=== ACTION ITEM ===
Your output must hold every entry exactly as written and none of the pictures.

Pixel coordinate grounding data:
★ ★ ★ ★ ★ ★ ★
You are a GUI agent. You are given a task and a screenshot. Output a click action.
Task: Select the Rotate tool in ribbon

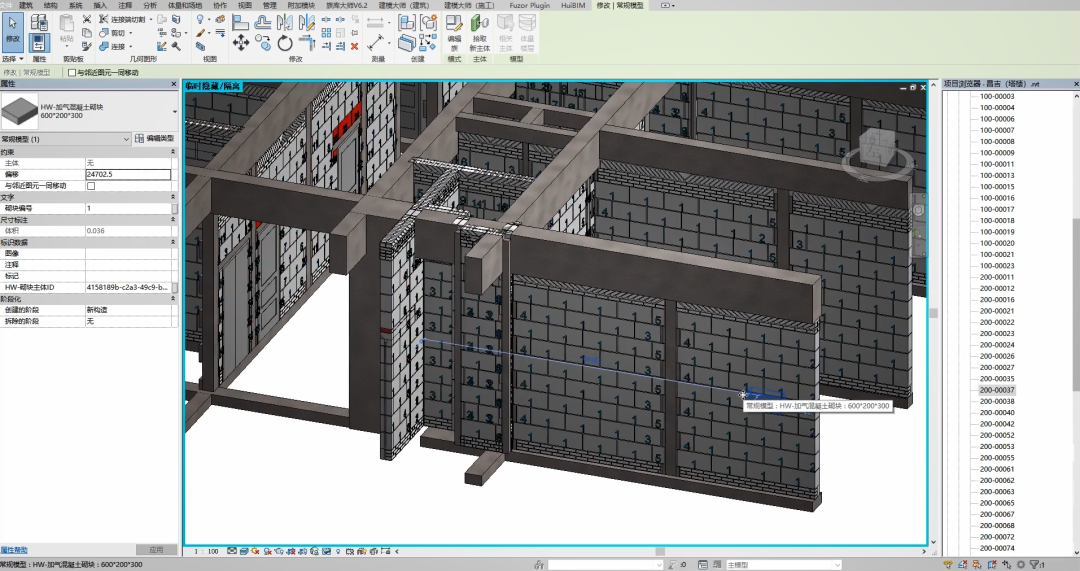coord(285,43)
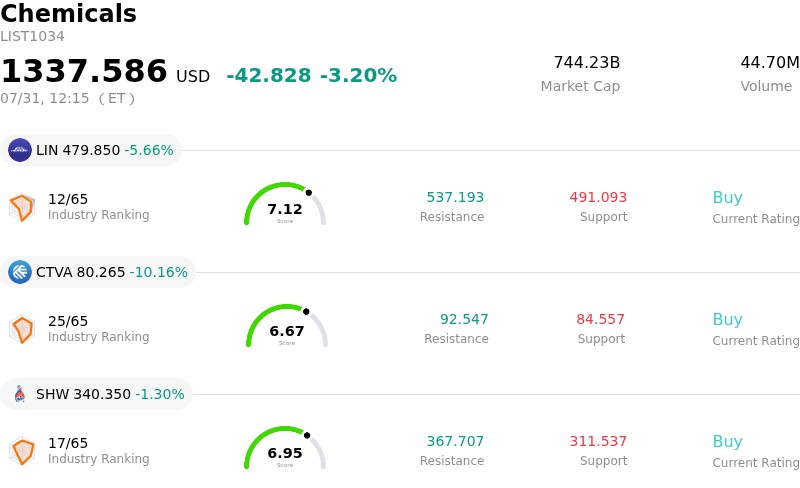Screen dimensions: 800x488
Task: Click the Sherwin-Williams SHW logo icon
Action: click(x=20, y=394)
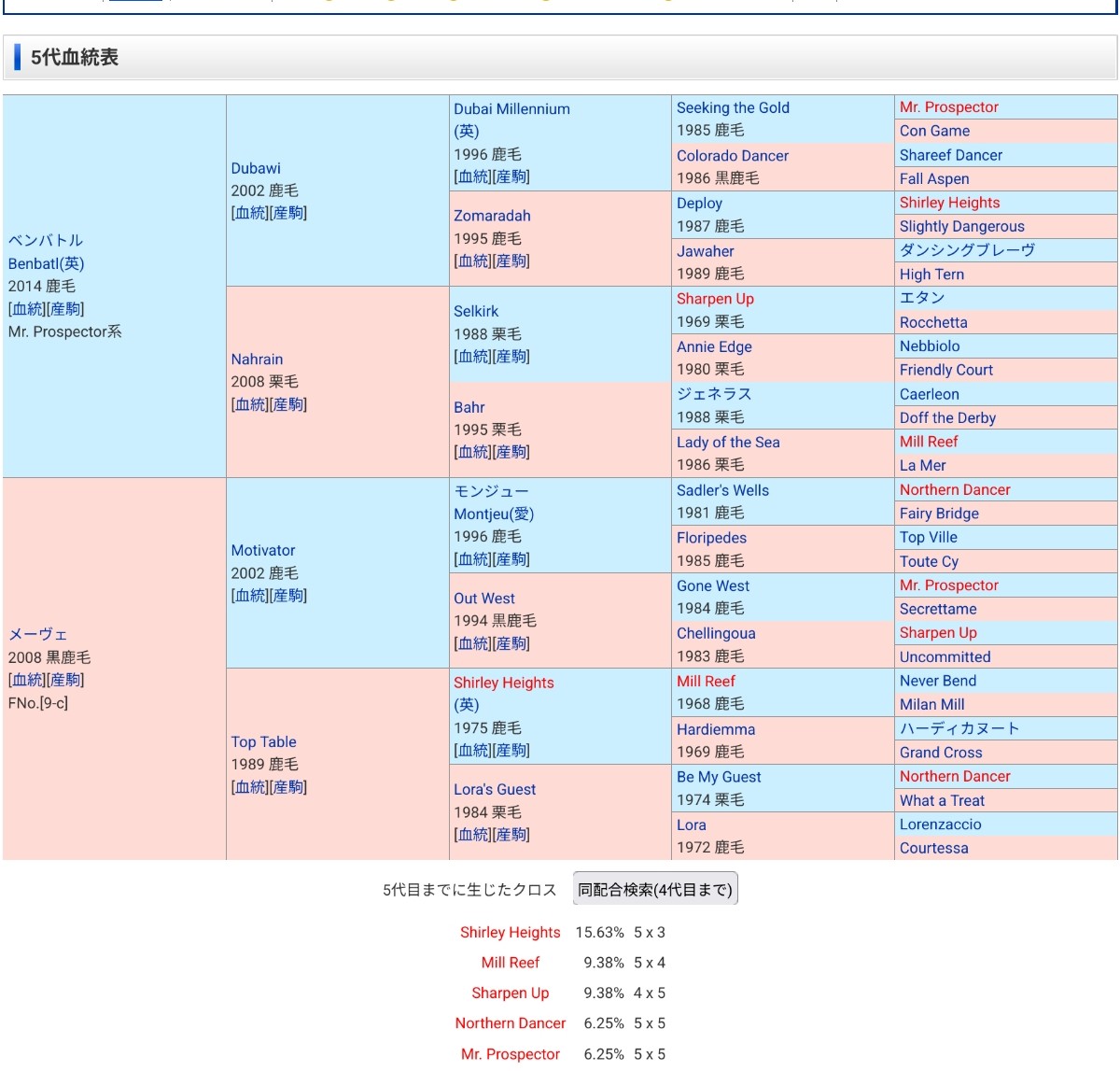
★ ★ ★ ★ ★ ★ ★
=== RESPONSE TO THIS EXERCISE ===
You are a GUI agent. You are given a task and a screenshot. Output a click action.
Task: Select the Rotate tool in ribbon

coord(285,43)
Screen dimensions: 800x488
Task: Click the Sherwin-Williams SHW logo icon
Action: click(x=20, y=394)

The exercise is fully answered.